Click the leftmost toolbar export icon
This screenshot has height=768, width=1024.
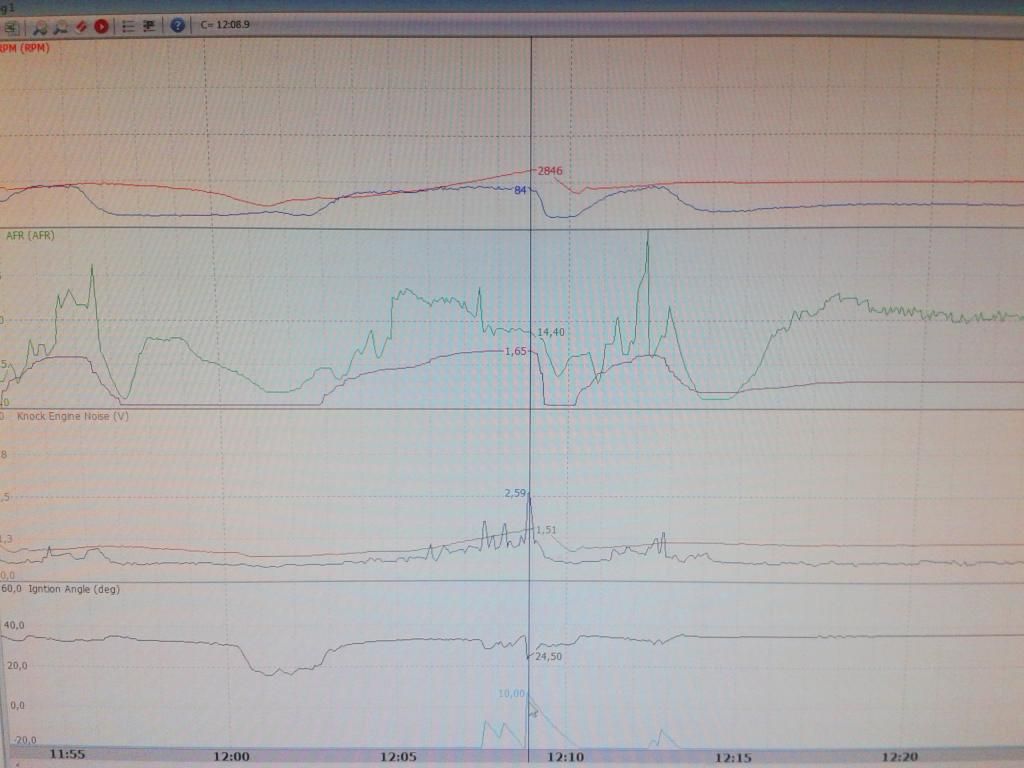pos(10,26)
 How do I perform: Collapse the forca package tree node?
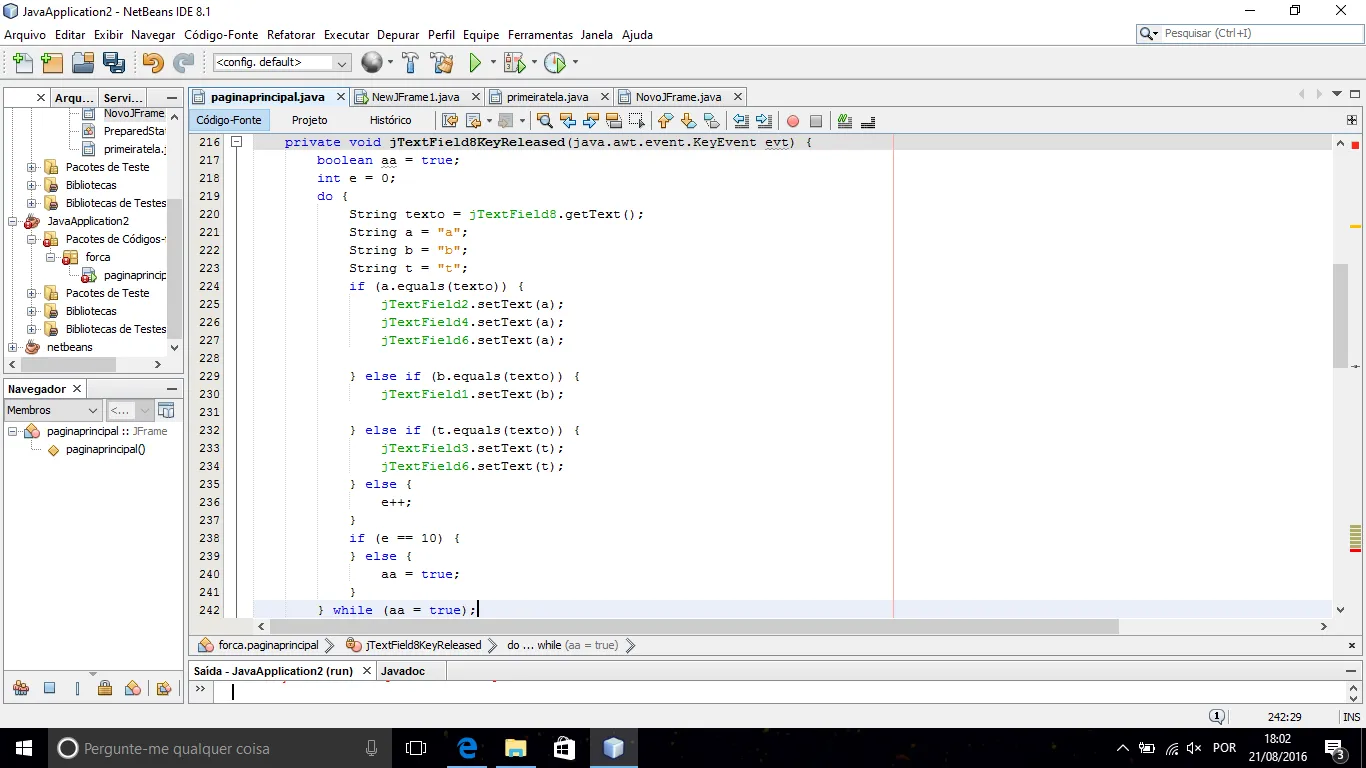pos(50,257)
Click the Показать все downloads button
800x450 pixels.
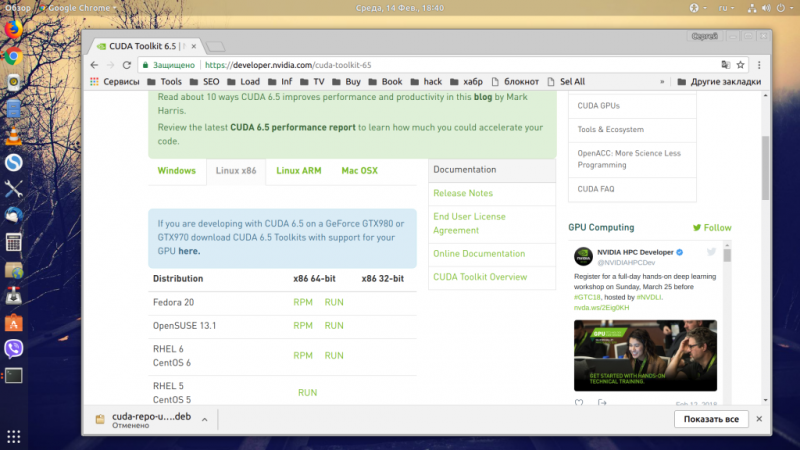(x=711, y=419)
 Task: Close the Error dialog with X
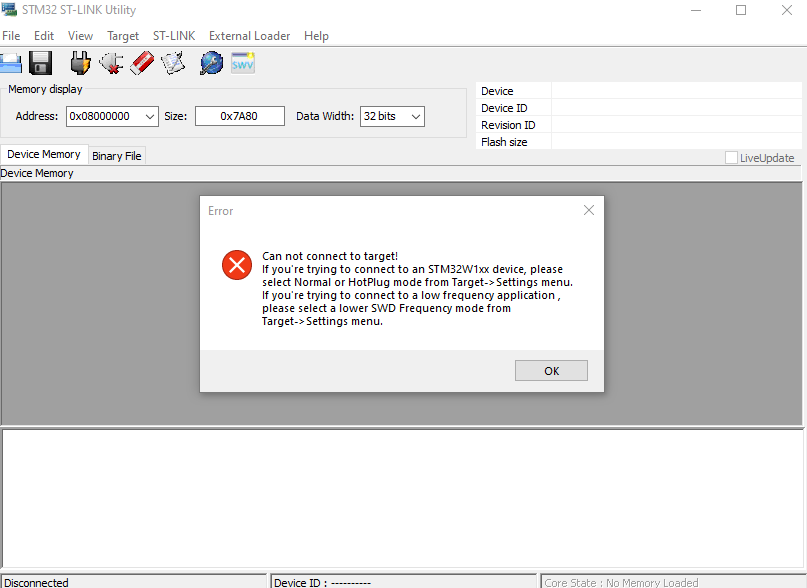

JOB
Copy all the data above word for word, leaving out the pictures.

ANSWER TO THE TASK
Click the leftmost toolbar export icon
This screenshot has height=768, width=1024.
pos(10,26)
 How do I perform: Collapse the forca package tree node?
pos(50,257)
Click the Показать все downloads button
800x450 pixels.
(x=711, y=419)
 Task: Close the Error dialog with X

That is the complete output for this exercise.